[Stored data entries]
----------------
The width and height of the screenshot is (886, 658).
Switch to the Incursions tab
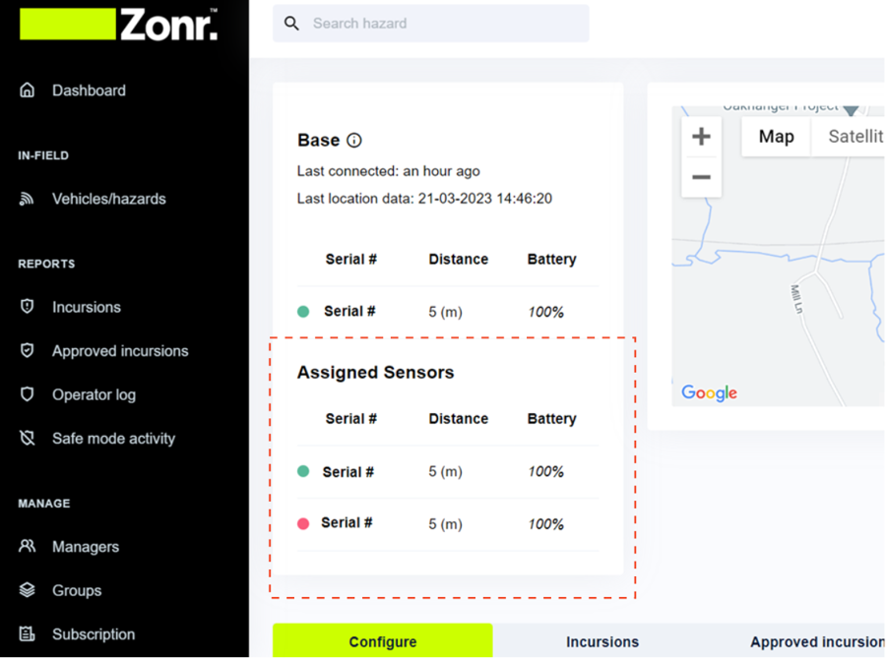(601, 641)
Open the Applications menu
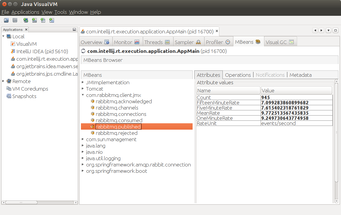Image resolution: width=341 pixels, height=215 pixels. tap(25, 12)
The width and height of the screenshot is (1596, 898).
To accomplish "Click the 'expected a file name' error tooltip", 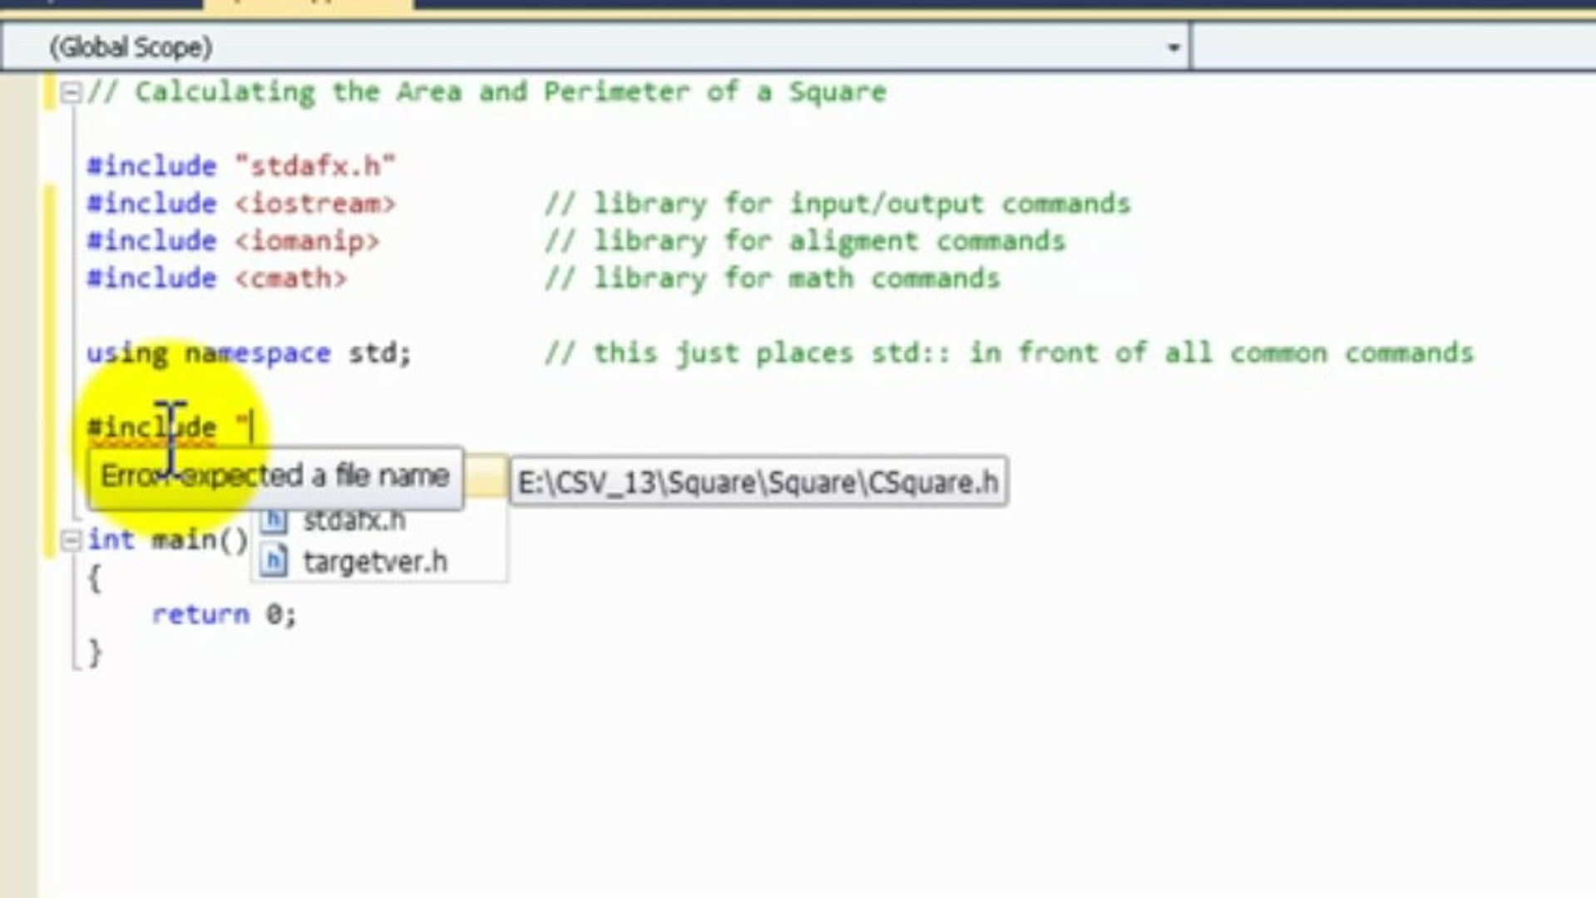I will pyautogui.click(x=275, y=476).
----------------
Your answer should be every line above that contains the word "screenshot".

→ Your response
The width and height of the screenshot is (886, 658).
The width and height of the screenshot is (1596, 898).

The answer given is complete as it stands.